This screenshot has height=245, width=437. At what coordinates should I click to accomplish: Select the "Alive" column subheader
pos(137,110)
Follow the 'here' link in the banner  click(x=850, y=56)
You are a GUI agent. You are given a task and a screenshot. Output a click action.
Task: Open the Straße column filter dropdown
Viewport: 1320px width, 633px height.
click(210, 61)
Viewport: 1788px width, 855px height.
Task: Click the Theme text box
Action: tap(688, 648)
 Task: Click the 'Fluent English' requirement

──────

• WORK REQUEST
Copy out the records above exactly and completely.

• TASK RESULT
This screenshot has height=245, width=437. At what coordinates should I click to accomplish: Select the "Alive" column subheader
pos(137,110)
Follow the 'here' link in the banner  click(x=850, y=56)
You are a GUI agent. You are given a task and a screenshot. Output a click action.
Task: Open the Straße column filter dropdown
Viewport: 1320px width, 633px height.
click(210, 61)
Viewport: 1788px width, 855px height.
Task: Click the Theme text box
Action: tap(688, 648)
 Task: Click the 'Fluent English' requirement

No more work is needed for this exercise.